Amid volatile U.S.-Cuba relations, film revives Elián's story

Elián Gonzalez grows into icon of emotional U.S.-Cuba conflict

MIAMI – Around the world Elián Gonzalez is remembered as the 5-year-old boy who was trapped in the middle of an ideological war. Discussions about his fate divided families in both the United States and Cuba.

Nearly two decades later, the 23-year-old college graduate hasn't been forgotten. At a time when the U.S. is again debating its relationship with the Communist island, a two-hour film on the life of Elián premieres Thursday night. Tim Golden, the film's director, met with him several times. 

"Elián’s story is a powerful reminder of how ordinary Cubans in both countries have so often been trampled in the geopolitical battles between Washington and Havana," Golden said in a statement. 

In Miami's Little Havana, the story of the boy whose Cuban mother gave her life in the Florida Straits to give him a better future in America still feels like an open wound. For many Cubans in Miami, watching Elián grow into a supporter of a Communist regime, felt like watching him betray the memory of his mother's sacrifice.

In Havana, he is the boy who moved the late Fidel Castro to stand behind a father in a custody battle against the powerful "yumas," Cuban slang for the Americans. A sign in front of Elián's grandmother's home says he was rescued from the "Cuban-American mafia." 

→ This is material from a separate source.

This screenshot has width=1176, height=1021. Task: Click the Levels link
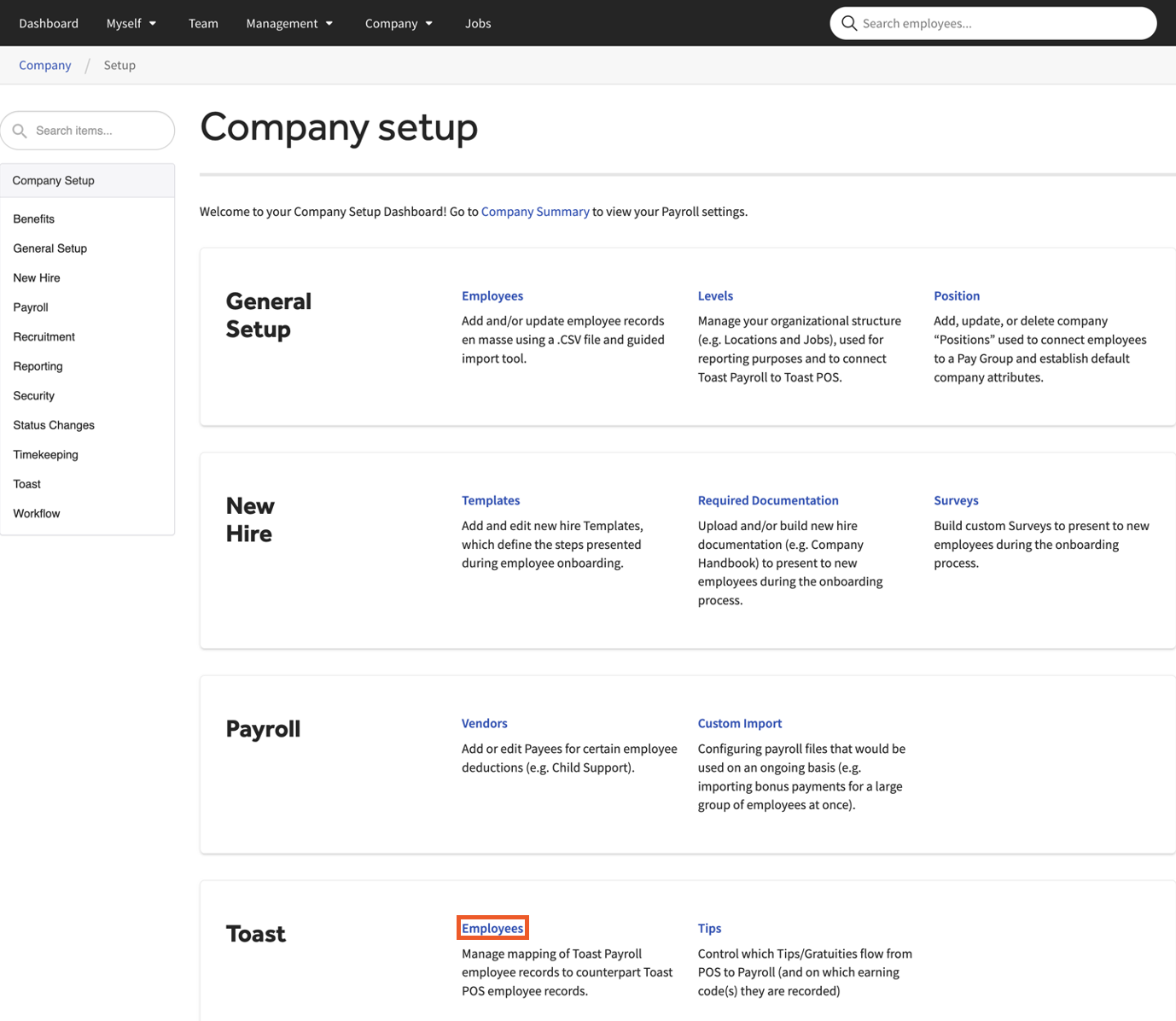point(715,295)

Elián's parents, Juan Gonzalez and Elizabeth "Eliza" Brotons, divorced before in May 1991 -- before he was born. They continued seeing each other, and Brotons suffered seven miscarriages before giving birth to Elián in 1993. They were co-parenting when she fell in love with Lázaro Munero.

Munero got a taste of life in the U.S. in 1998, but relatives in Miami said that he missed Brotons and went back to Cuba. Authorities intercepted his clandestine return at sea and he ended up in a Cuban prison for about two months. Once he was freed, he returned to her arms and was able to persuade her to risk her life. 

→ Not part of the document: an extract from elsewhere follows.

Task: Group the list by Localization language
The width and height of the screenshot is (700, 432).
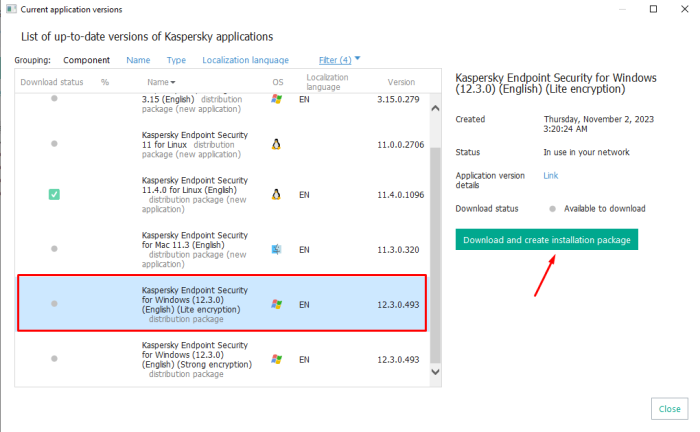Action: (x=245, y=60)
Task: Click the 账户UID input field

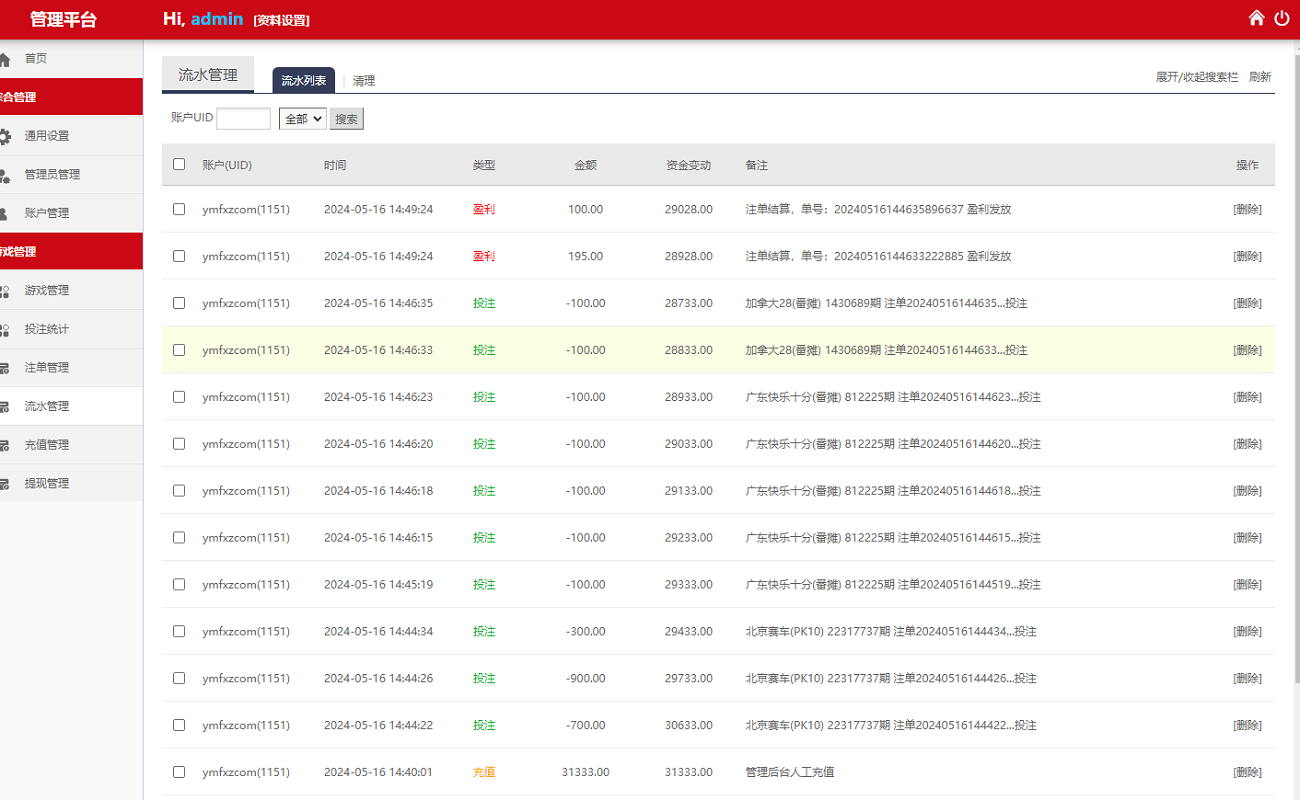Action: (x=243, y=119)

Gonzalez said he got news that his ex-wife and their son, Elián, had vanished from their apartment in Cárdenas Nov. 22, 1999. There were signs that they didn't have plans of coming back. Munero and Brotons would later disappear in the Atlantic Ocean. 

Arianne Horta-Alfonso, 22, took her 5-year-old daughter Estefani and joined her boyfriend Nivaldo Fernández. The 33-year-old married man left a job at a resort to start a new life with Horta-Alfonso in the U.S. They would be the only two adults to survive the deadly voyage. 

Munero's two brothers and his parents, Rafael and Marielena Garcia, were also among the 14 who jumped into the 16-foot aluminum boat that would not resist the stormy weather. When the boat's obstreperous 50-horsepower motor forced them to return for repairs, Horta-Alfonso decided to leave Estefani behind.

Elián remained on the boat with 12 others. When the boat began to fill with water, Munero placed Elián in a Russian truck-tire inner tube. Horta-Alfonso and Fernández washed up on the beach at Key Biscayne Nov. 25, 1999. Fishermen rescued Elián shortly after. He suffered minor cuts and dehydration. 

Authorities recovered seven bodies. Three bodies vanished in the 5-foot waves. The war over Elián began while the boy bonded with Gonzalez's 21-year-old cousin Marisleysis Gonzalez.

The legal dispute ended with an image no Cuban-American in Miami will forget. Federal agent Jim Goldman pointed a rifle in the direction of Elián during a raid, after Attorney General Janet Reno ordered his return to Cuba before April 13, 2000.

Elián was reunited with his father at Andrews Air Force Base. He grew up in Cárdenas with a stepmother and three stepbrothers, and he graduated from the University of Matanzas last year. Did the Castro regime use him as a pawn to appear victorious against their perceived adversaries in Miami? In the film, he said his father wouldn't have allowed it. 

The two-hour film airs at 10 p.m., Thursday, on CNN.